*INSTRUCCIONES:*
1 - Responde a estas preguntas acerca del texto sobre la sociedad del rendimiento.
(a) ¿Qué nos enseñaron de pequeños si nos esforzábamos?
(b) ¿En qué encuentro se trató la tensión entre la autooptimización y el pesimismo cínico?
(c) Según Byung-Chul Han en La sociedad del cansancio, ¿de qué tipo de sociedad a cuál hemos pasado?
2 - Escribe la continuación del texto sobre la sociedad del rendimiento a partir de su última oración.

*TEXTO DEL EJERCICIO:*
:::::

De pequeños nos enseñaron que, si nos esforzábamos, podíamos ser lo que quisiéramos; que todo estaba en nuestra mano, que el límite lo poníamos nosotros. Hoy suena tan bonito como irreal. El mundo ha dado varios vuelcos desde entonces y las expectativas generacionales cayeron por su propio peso. En realidad, muchos migramos en busca de lugares donde fuera posible cumplir esa promesa. Hoy la lección parece la contraria (aunque igual de desmesurada): no esperes nada, o espera lo peor. En ese futuro negro, poco importa dónde estés.
Podría parecer que este desencanto anula el “si quieres, puedes”, pero solo lo transforma. El espíritu de nuestro tiempo, en su individualismo descarnado, nos susurra: no esperes nada del mundo, solo te lo puedes exigir a ti. Nos convertimos en nuestros propios jefes y empleados, en víctimas y verdugos, en clientes y producto.
Vivimos entre la hiperpositividad de la autooptimización y un pesimismo cínico respecto al resto, entre un yo que “debe poder con todo” y un mundo del que “no se debe esperar nada”. En el último Debate berlinés sobre El No tratamos esta tensión desde perspectivas psicológicas, literarias y filosóficas: cómo salvarnos de esa vocecita que siempre demanda más y cómo resistirnos a la arrolladora corriente de estímulos que nos arrastra. Si logras leer esto sin saltar de pestaña, vas por el buen camino.
La trampa de la positividad
Byung-Chul Han explica en La sociedad del cansancio que hemos pasado de una sociedad disciplinaria, basada en la prohibición y la obediencia, a una sociedad del rendimiento, donde eres libre de elegir tus cadenas. Este nuevo modelo no se centra en el castigo, sino en la recompensa. Ya no se nos dice “debes hacerlo”, sino “puedes hacerlo”. Sin embargo, convencidos de actuar por iniciativa propia, respondemos a los estímulos con los que la sociedad nos moldea.

:::::

*CONTENIDO DEL LISTADO:*
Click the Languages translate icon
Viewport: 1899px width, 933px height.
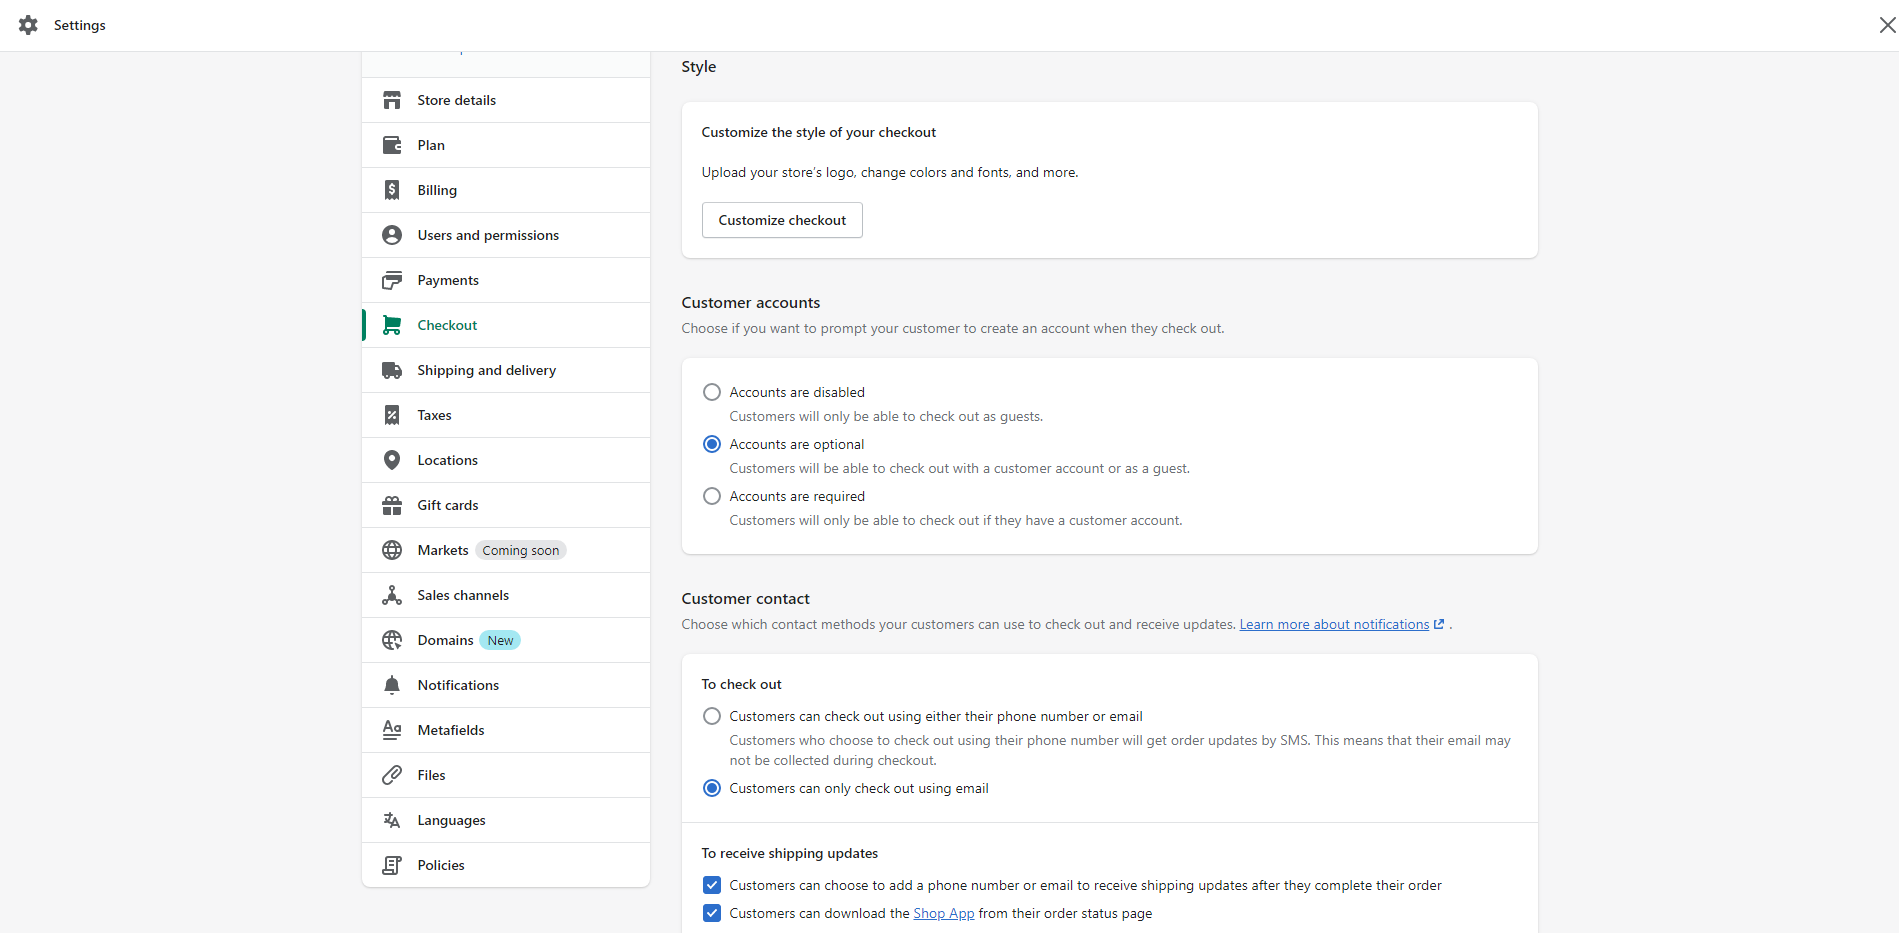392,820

:::::

*RESPUESTAS EN ORDEN:*
1 -
(a) Que podíamos ser lo que quisiéramos.
(b) En el último Debate berlinés sobre El No.
(c) De una sociedad disciplinaria, basada en la prohibición y la obediencia, a una sociedad del rendimiento.

2 -
Podemos trabajar desde Vietnam y también comprar una casa en nuestra ciudad de origen, podemos emprender y también pegarnos un año sabático viajando por Latinoamérica, formar una familia y seguir yendo a festivales, ser polígamos y no tener ni celos ni dudas… Y si no lo conseguimos, es por culpa nuestra, por no esforzarnos lo suficiente o no ser lo bastante buenos. Ahí está la trampa: bajo el disfraz del deseo se esconde el miedo al fracaso.

Ya no hay un jefe gritando órdenes, sino una vocecita aún más déspota que nos susurra continuamente que podríamos estar haciendo más. El “poder hacer” (disfrazado de libertad) no elimina el “deber”, sino que lo interioriza y lo vuelve omnipresente. La obligación ya no viene de fuera, sino de dentro, y nos acompaña a todos lados. Nuestra mayor demanda interna es “tener que ser felices”, creyendo que esa felicidad es otra meta individual que se alcanza mediante autooptimización.
Ahí entra Un mundo feliz. Huxley entendió en su distopía que el placer funciona como mecanismo de obediencia en base a condicionamientos. “El secreto de la felicidad y la virtud consiste en amar lo que uno tiene que hacer. Todo condicionamiento se dirige a lograr que la gente ame su inevitable destino social.” Su error fue creer que un estado de satisfacción implicaría un mayor control sobre el individuo. La insatisfacción es la base del deseo, y el deseo manipulado es el motor del capitalismo. Un sujeto supuestamente feliz sería improductivo; por eso nuestros condicionamientos se basan en recompensas inmediatas (y en reforzamiento intermitente): un reel, un like, un match, una compra en Amazon, un Burgermeister a domicilio (tranqui, has logrado 10 000 pasos en tu Apple Watch; te lo puedes permitir).
El No como resistencia
La hiperactividad de la sociedad del rendimiento, con su constante invitación a tener, vivir y ser más, genera pasividad. Cuanto más rápido gira la rueda del hámster, más difícil es salir de ella.
En este contexto, la negatividad del No es un acto de afirmación. Poner límites es una forma de integridad: ejercer un poder real frente al entorno que nos arrastra. En terapia se repite mucho esa idea de “aprender a poner límites”; no es solo un recurso práctico, sino un gesto de autonomía y validación.
Camus, en El hombre rebelde, adaptó el “pienso, luego existo” de Descartes por “me rebelo, luego existimos”. El rebelde, al decir no al poder que lo somete, dice sí a su existencia, y también a la de su opositor; es decir, dice sí a un mundo en común. Si alguien me dice no, está reconociendo un límite compartido. Sin el otro que me ve, uno no existe. Lo contrario sería vivir en un videojuego lleno de NPC (los non player characters de los videojuegos), un poco como darse una vuelta por Berlín, todo sea dicho.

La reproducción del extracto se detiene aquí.